== Information shown ==
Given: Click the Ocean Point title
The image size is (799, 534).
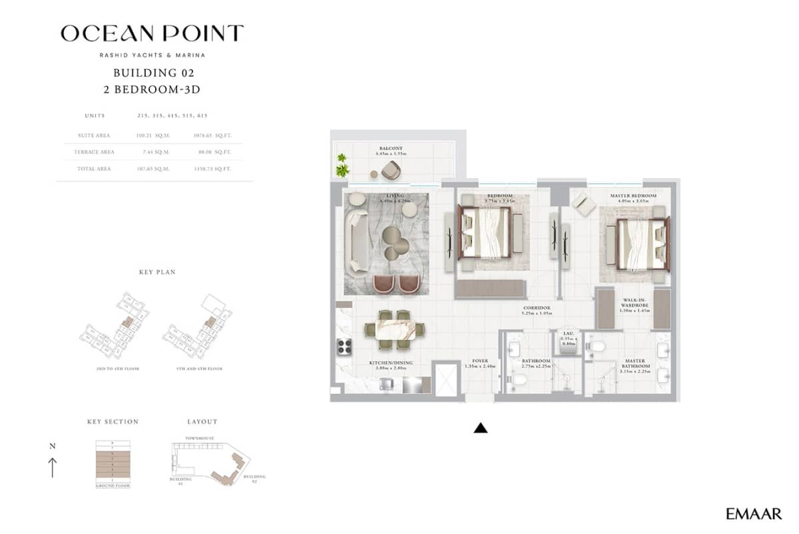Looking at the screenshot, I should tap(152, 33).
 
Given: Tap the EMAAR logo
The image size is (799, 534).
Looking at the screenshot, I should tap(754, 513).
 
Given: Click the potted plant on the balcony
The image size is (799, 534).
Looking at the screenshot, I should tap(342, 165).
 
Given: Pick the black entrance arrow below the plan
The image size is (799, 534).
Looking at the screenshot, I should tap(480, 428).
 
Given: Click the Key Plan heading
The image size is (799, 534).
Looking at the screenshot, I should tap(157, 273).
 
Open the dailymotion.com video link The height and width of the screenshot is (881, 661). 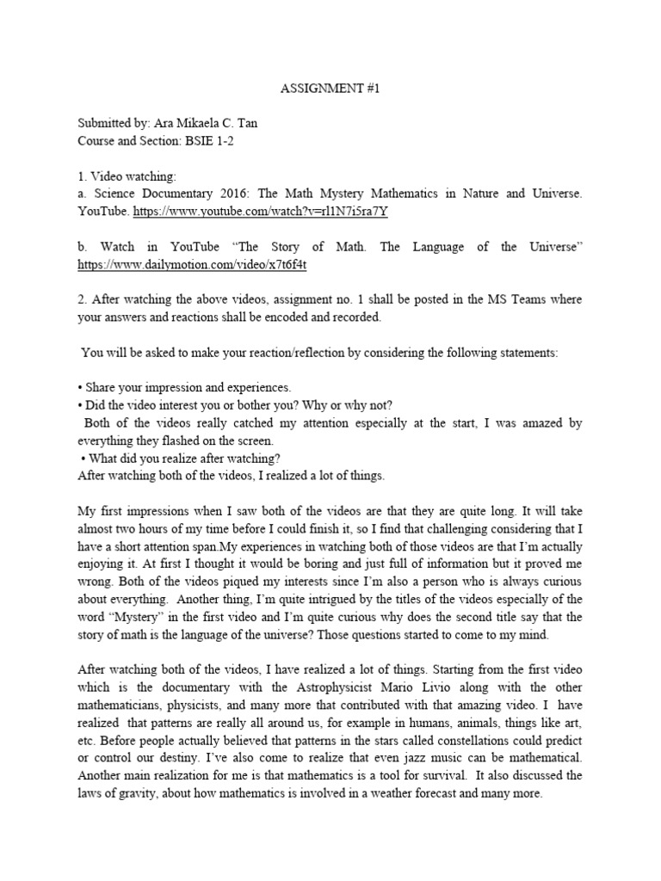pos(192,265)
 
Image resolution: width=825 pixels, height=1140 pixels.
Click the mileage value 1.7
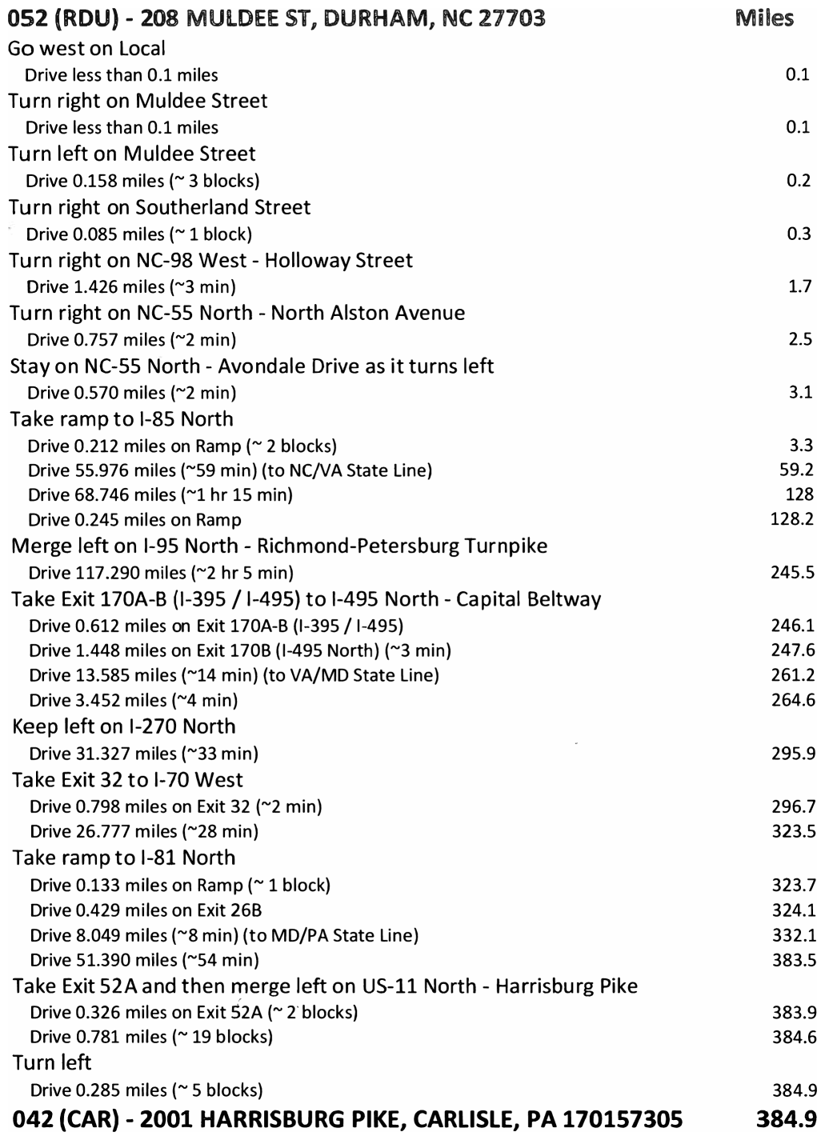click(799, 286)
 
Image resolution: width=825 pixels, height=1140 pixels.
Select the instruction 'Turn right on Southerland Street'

== Exercise brief ==
Arrange the listing as a JSON list of strings, one string per line and blank lines omitted, beginning at the first line of the listing and stopping after the line that contains "Looking at the screenshot, I should tap(157, 273).". Leave the pictures out of the answer.

== Task solution ==
[
  "Given: Click the Ocean Point title",
  "The image size is (799, 534).",
  "Looking at the screenshot, I should tap(152, 33).",
  "Given: Tap the EMAAR logo",
  "The image size is (799, 534).",
  "Looking at the screenshot, I should tap(754, 513).",
  "Given: Click the potted plant on the balcony",
  "The image size is (799, 534).",
  "Looking at the screenshot, I should tap(342, 165).",
  "Given: Pick the black entrance arrow below the plan",
  "The image size is (799, 534).",
  "Looking at the screenshot, I should tap(480, 428).",
  "Given: Click the Key Plan heading",
  "The image size is (799, 534).",
  "Looking at the screenshot, I should tap(157, 273)."
]